Deer are also ravaging George Lechlider's crops in Laytonsville.

"I already planted my tomatoes over three times this year," said Lechlider, 83.

Paul Peditto, director of the Department of Natural Resources' wildlife and heritage service, said Montgomery's combination of suburban development, protected forest land and 77,000 acres of farmland makes it prime habitat for the highly adaptive white-tailed deer.

Deer have chewed through much of the county parks' forestland this year, exposing a noticeable "browse line," where most vegetation below a certain height has been eaten.

"They have eaten everything they can in the forest, so in the evenings they come and start in the farmers' fields," said David Plummer, district manager for the Montgomery County Soil and Water Conservation District.
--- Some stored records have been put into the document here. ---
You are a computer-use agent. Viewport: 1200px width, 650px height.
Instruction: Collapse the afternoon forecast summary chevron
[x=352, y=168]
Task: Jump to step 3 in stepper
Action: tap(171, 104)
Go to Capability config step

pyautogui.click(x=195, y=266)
Because of aggressive efforts to limit development in the northern part of the county, Montgomery remains a vital part of state agriculture. The county ranks first in the state for pumpkin and strawberry production and is in the top five for ornamental plants, peaches, sweet corn, apples and Christmas trees.

In July, Montgomery County sent questionnaires to the more than 500 active farms in the county to gauge their problems with deer.

Of the 200 farmers who have responded, 42 said they had stopped growing some crops, and 14 said they were renting less farmland this year because of deer. The farmers reported an average deer-related crop loss of 20 percent, but vegetable producers say they have lost half of the crop.

"The problem is getting worse and worse," said state Sen. Robert J. Garagiola (D-Montgomery), who helped organize last week's meeting. "One way or another, there needs to be less deer in Montgomery."

Garagiola conceded that it could be difficult for county and state leaders to agree on a solution that satisfies everyone.

Last spring, Duncan considered introducing a bill in Annapolis to expand the county's two-week firearms deer hunting season, but natural resources officials rejected the plan.

Peditto said a better option would be to allow hunting on Sunday during the firearms season. Two years ago, the General Assembly passed legislation that allowed Sunday hunting for the first time since 1723 in seven rural counties. Montgomery was exempt because local legislators believed the woods should be reserved for non-hunters on Sunday.

"There really is no difference in my mind between taking a deer on Saturday and taking a deer on Sunday," said Peditto, who said the county could increase its deer harvest by as much as 25 percent if it allowed hunting on the first Sunday of the firearms season.

Mindful of the intense opposition from animal-rights groups and outdoors enthusiasts, including equestrians, county officials said they will probably not support Sunday hunting. But county leaders say they are open to the idea of allowing hunting on more public land. Last week, the natural resources department began studying whether hunting should be allowed in more state parks in the county.

State officials have also promised to study whether to extend the department's crop damage program to hay producers. The program allows farmers to hunt deer on their land to avoid crop damage, but hay producers are not eligible.

Farmers are also pleading to have a processing plant constructed in the county so they have a place to take harvested deer. The crop damage program mandates that the slain deer be used as food. But farmers say the animals often spoil in the summer before they can get them processed at the nearest plant, which is in Frederick County.

County leaders are considering allowing hunting on more public land.